I know that momentum = mass * velocity, but what does that mean exactly. Usually, when I pose this question, people give me the definition for inertia. Is it just a name for mass * velocity? For your next trick, you can explain angular momentum and then explain spin.
Thanks for your help,
Rob
You may be looking for something more technical than my answer…but perhaps it would help to think of it this way:
momentum = the force required to stop an object’s motion along its current vector.
So, the momentum of a baseball pitch in flight is equal to the amount of force you’d have to apply in the opposite direction to stop it in its tracks.
Help any?
And while we’re at it, can someone explain this idea I’ve always found confusing:
a photon does not have mass, but it does have momentum.

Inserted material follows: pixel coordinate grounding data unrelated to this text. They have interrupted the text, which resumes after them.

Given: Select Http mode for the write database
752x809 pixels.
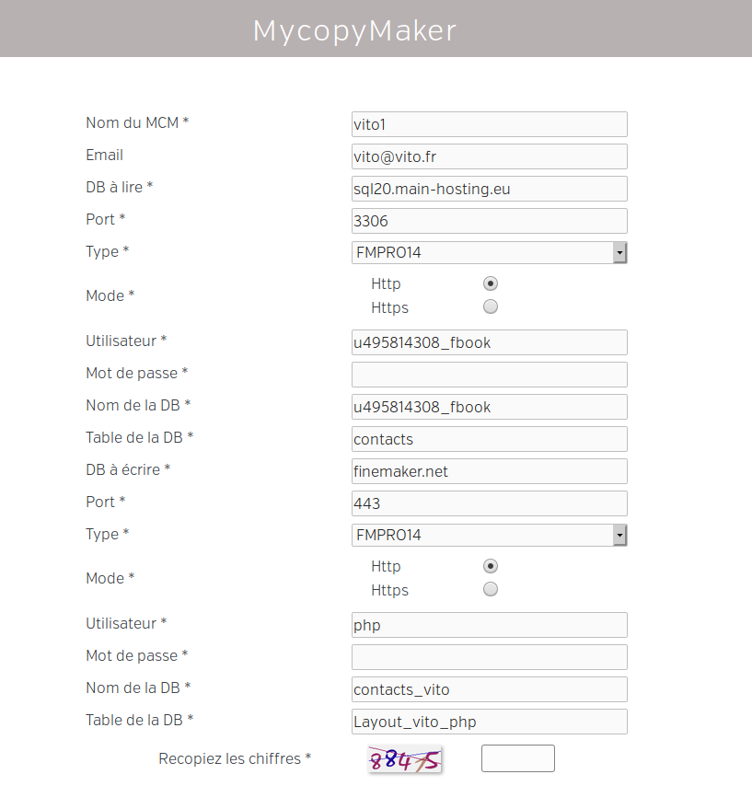Looking at the screenshot, I should (x=491, y=566).
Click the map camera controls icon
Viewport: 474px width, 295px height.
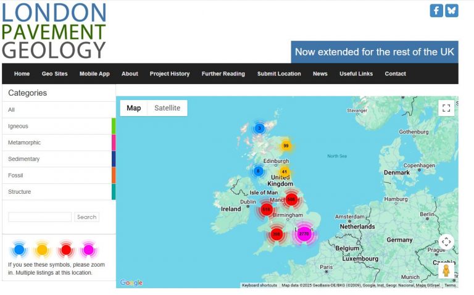(x=446, y=242)
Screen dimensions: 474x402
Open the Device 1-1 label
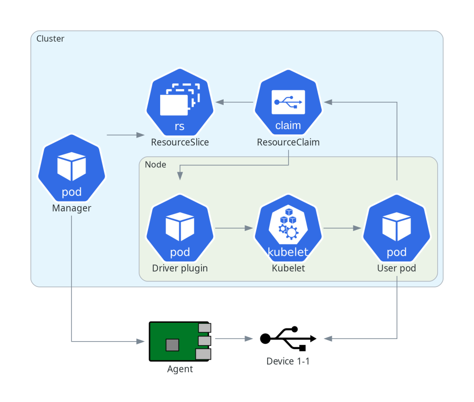tap(288, 361)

Unfortunately, I think that that is the definition of inertia. Momentum is not force.
Photons have momentum because they have mass, but not rest mass.
Thanks,
Rob
Inertia is the abstract tendency of a body to carry on doing what it’s doing (as per Newton)
Momentum is the measure of force required to change what a body is doing.
Inertia is a property - a scientific principle. Momentum is a quantifiable value.
Momentum can certainly be considered a force. A potential force, but a force nonetheless. It’s kinetic energy.
Inertia is a measure of a body’s resistance to acceleration, which is not the same as what I was talking about.
[on edit, I see that **Mangetout ** has put it more succinctly…and probably more correctly…]
Figaro is correct in his explanation. Force equals change in momentum over the change in time. It is, therefore, the derivative of momentum with respect to time. This makes momentum the integral of force over a period of time, which, of course, is what Figaro was saying.
Momentum is represented by the simple equation p = m * v. It is, of course, a vector. It is also frame of reference dependent, as a result.
Inertia, by comparison, is a less easily defined concept. Perhaps your confusion stems from not being sure what meaning is attached to inertia?
How can momentum be a force or kinetic energy? We already have equations for them, F = ma and E = 1/2 mv[sup]2[/sup]. Momentum is in different units. Force is Kgm/s[sup]2[/sup] and energy is Kgm[sup]2[/sup]/s[sup]2[/sup].
Momentum is a property of an object. It is indeed the product of mass and velocity. It is a conserved quantity, meaning that , in order to change momentum, you must apply force. In many ways, momentum seems more fundamental than velocity – the ohoton has momentum, but no rest mass, as you’ve observed, so perhaps you can think of velocity as momentum divided by mass.
The conservation of memontum isn’t just cosmic bookkeeping – it’s inextricably tied into the symmetry of the situation. If position doesn’t explicitly show up in the system Lagrangian, then momentum will be conserved (If something can happen at x1 or at x2 and there’s no difference, momentum is conserved). One of the uncertainty relationships is that position and momentum cannot be simultaneously known to arbitrary accuracy (Heisenberg’s uncertainty theorem). This has nothing to do with Observer interaction and everything to do with the wave nature of things.
And, yes, when you give the definitions of inertia, they sound almost exactly the same as descriptions of momentum – tendency for things to remain in the same state of motion unless acted on by an outside influence.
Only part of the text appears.